Stern-faced gatekeepers are part of the game, but don’t get bogged-down in the bullshit...
“I think the gatekeeping in black metal will always be there. I understand that mindset because I was that kid. At 16 I had the super long hair and was wearing an XL long-sleeve Dimmu Borgir shirt, cut-off white combat pants and combat boots, going to high school with my truck windows down blaring black metal. My friends in school were pop-punk, then hardcore and emo and I was like, ‘Anything with singing sucks. If it’s not from Norway, it’s terrible!’ But now I look to Ihsahn and Nergal: two of the greatest figures in black metal who have done things that are not traditionally black metal. There will always be the people saying that just because it’s the guy from Trivium, they won’t listen to it. But that’s fine. Having grown up in the genre – loving it, getting it, knowing it inside out as much as any elitist – means that I can handle that. You have to take these daring creative leaps. Even with Trivium all the way back in 2005, it would have been so easy to make Ascendancy Part 2, but I chose to make an album [The Crusade] that was the polar opposite. If it’s making me – or the listeners – feel uncomfortable, that’s a good thing!”

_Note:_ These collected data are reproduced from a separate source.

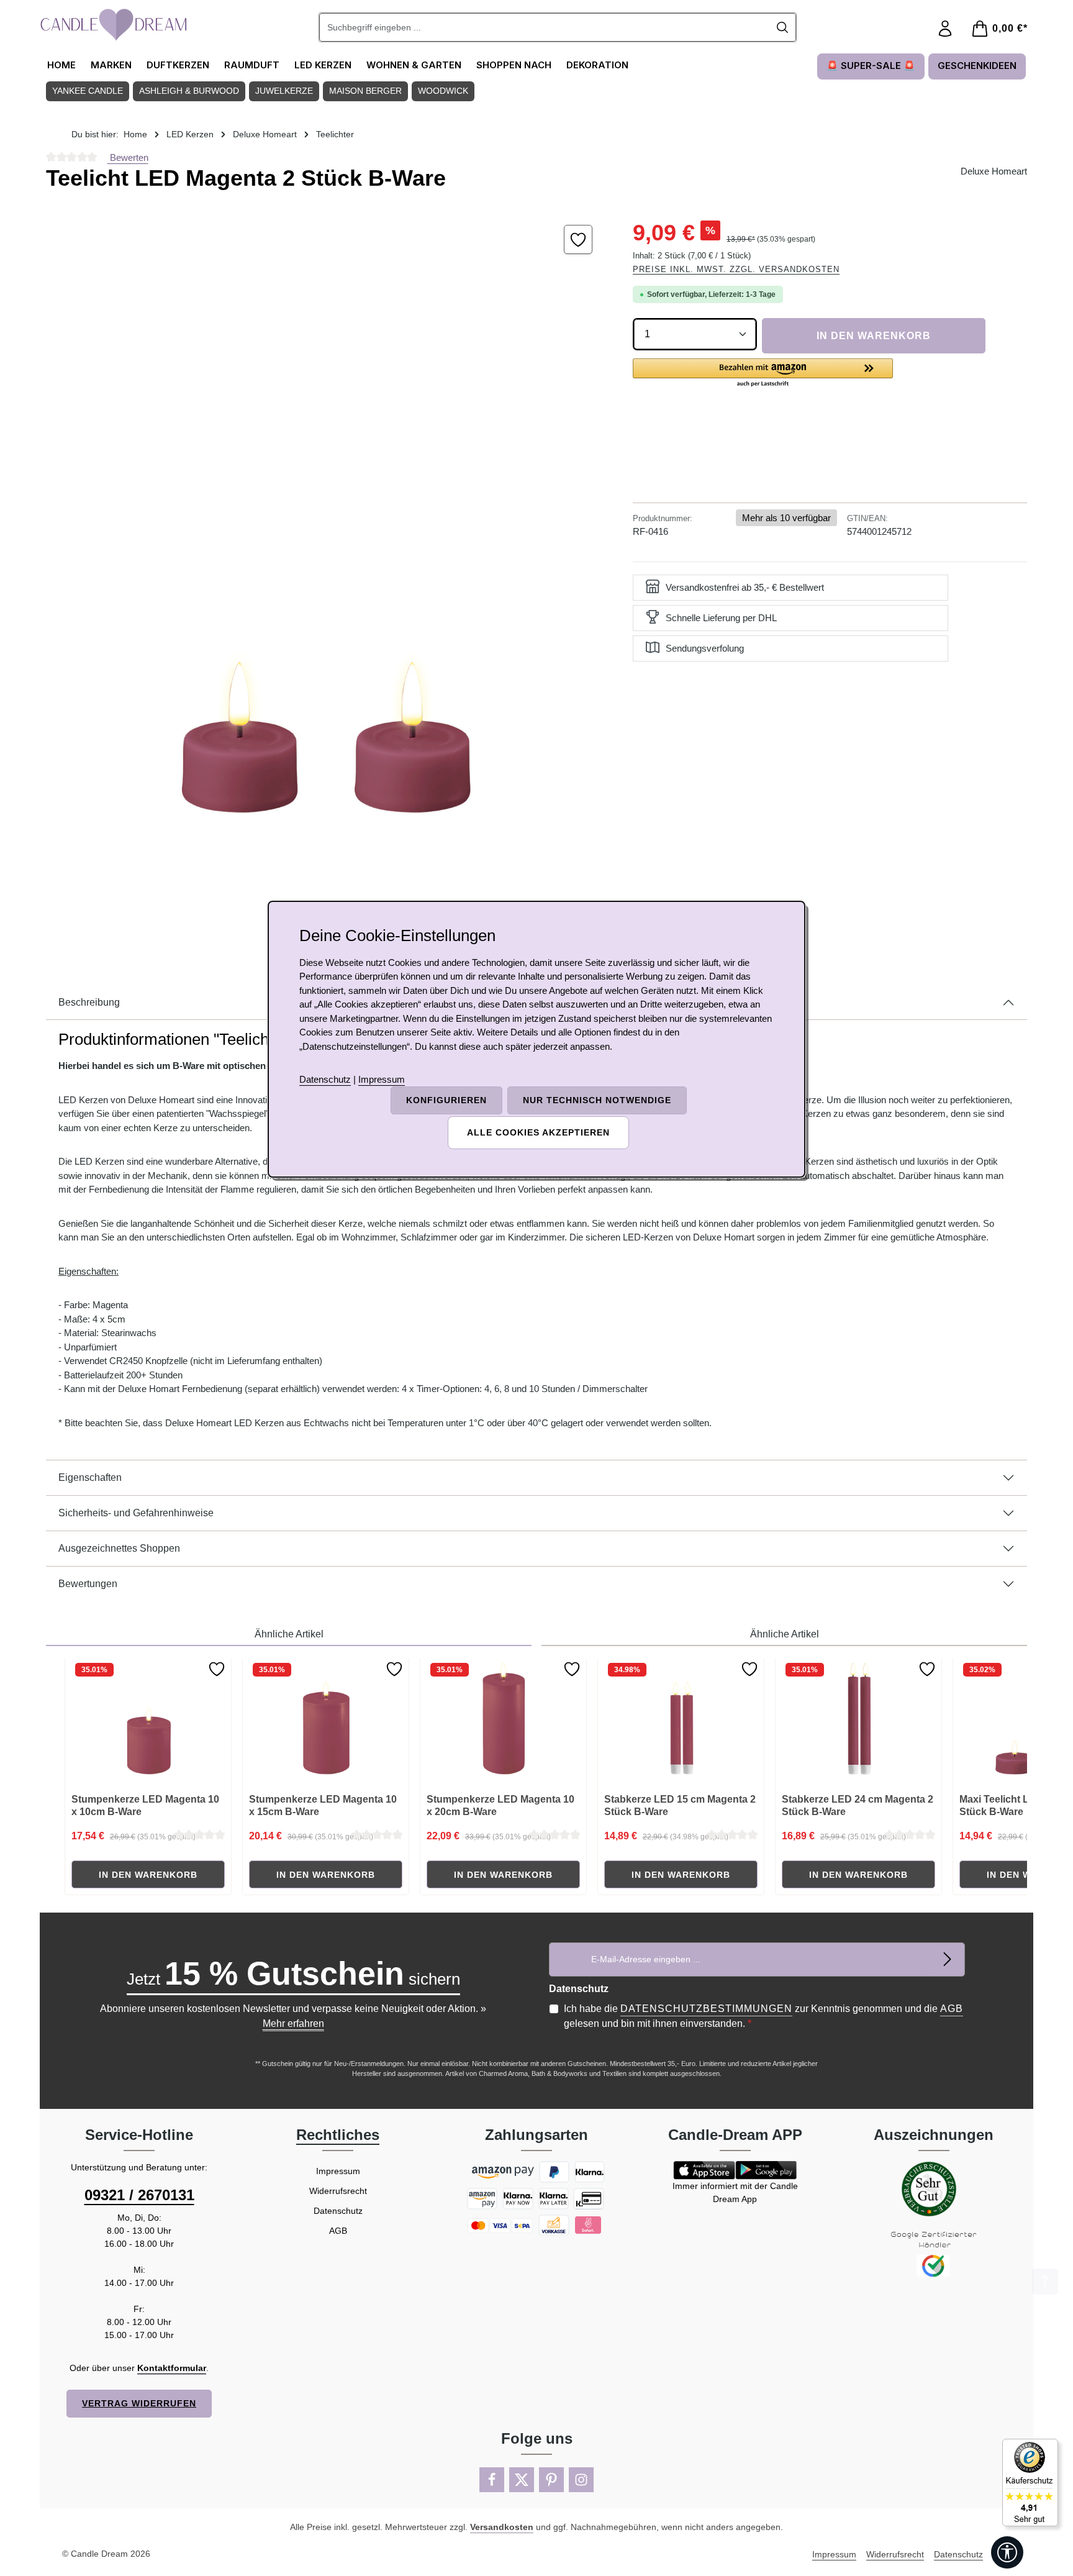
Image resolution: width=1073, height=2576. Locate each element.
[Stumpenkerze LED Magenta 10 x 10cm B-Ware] (148, 1721)
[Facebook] (491, 2479)
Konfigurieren (446, 1100)
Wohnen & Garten (413, 65)
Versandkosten (501, 2527)
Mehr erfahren (293, 2023)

As the new generation shifts the sonic and socio-political landscape, black metal has a bright future ahead...
“I believe that black metal does have a bright future. If you look at what a band like Møl from Denmark are doing, or what we’ve done here, or even in a grander sense, at someone like Ihsahn, who was one of the genre’s pioneers but who’ll now do a record with what sounds like '80s metal songs, then one with saxophone solos and clean jazz parts, we’re already there. I think that it’ll always have those subgenres on subgenres, that nasty underbelly, and those people who don’t think that what we’re doing even is black metal. But I don’t mind. Ultimately, I believe that people need to always create what they want to hear or play, not to try and appease the traditionalists or try and keep something in line. Any time we get into that circle of trying to write something – even as broad as trying to write for extreme metal – there’s a real danger of things getting contrived. The same way that there are so many bands making assembly-line rock for American rock radio, you can get into a place with black metal where you’re writing with a specific template in mind. It’s okay to have planning and preparation, but it needs to be in service of the musician making what the music they want to make.”